Jeremy's Weblog

I recently graduated from Harvard Law School. This is my weblog. It tries to be funny. E-mail me if you like it. For an index of what's lurking in the archives, sorted by category, click here.

Thursday, August 26, 2004

Last post ever about "Dracula," the Broadway musical I saw last week, hated, and correctly predicted the critics would hate too.

From The Village Voice:

The Frank Wildhorn Dracula is not the worst musical ever written. But that's only because of its truly remarkable failing: It isn't extreme enough to be a worst. It doesn't commit any of the excessive, demented gaffes that make a truly disastrous musical something for the record books. No, what's remarkable about Dracula: The Musical is that, having begun with some of the most powerful source material that popular literature can offer the theater, it achieves absolutely no effect. Nothing is dramatized; nothing is expressed; nothing is frightening or moving or shocking or even campy; everything simply drifts by, pointlessly, from beginning to end.

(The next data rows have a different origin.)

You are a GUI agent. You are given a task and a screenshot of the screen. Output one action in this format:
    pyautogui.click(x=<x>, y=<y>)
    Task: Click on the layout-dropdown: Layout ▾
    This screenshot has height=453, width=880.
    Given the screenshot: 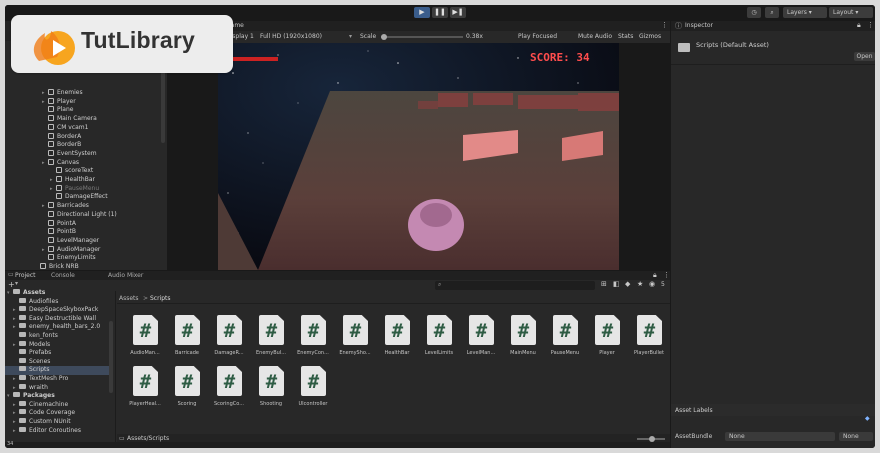 What is the action you would take?
    pyautogui.click(x=851, y=12)
    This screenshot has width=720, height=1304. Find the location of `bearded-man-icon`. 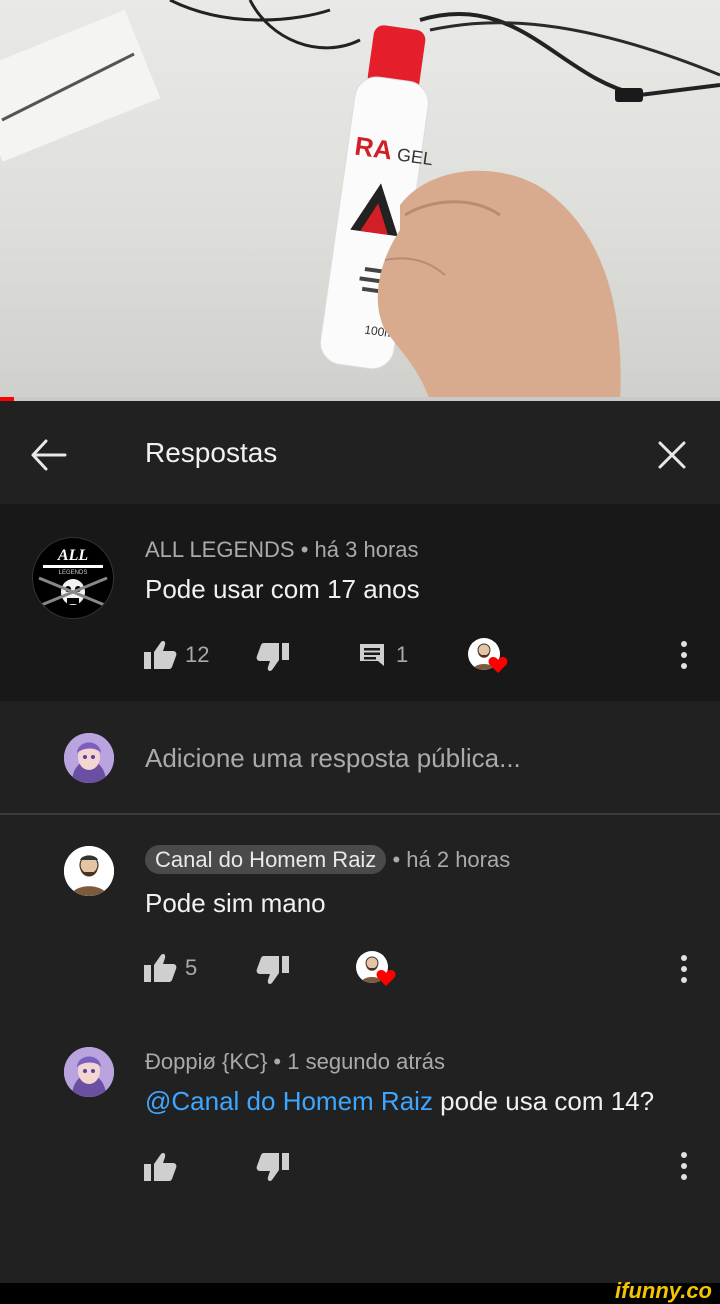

....Everything fits together with such perfect lack of interest that you can't even tell whom to blame. Can Christopher Hampton's book really be as incoherent as Des McAnuff's staging makes it look, or is McAnuff's problem the steadfast refusal of Heidi Ettinger's endlessly gliding sets to provide any visual focus whatever? Are Don Black's lyrics really such lumpy, concrete-block obstacles to the remorseless, pallid flow of Wildhorn's score, or does the score's characterless whine come from the ineptitude of Acme Sound Partners, making every note rattle like a telegraph key in a buried tin box?

No real point to this post, other than that I like reading bad reviews.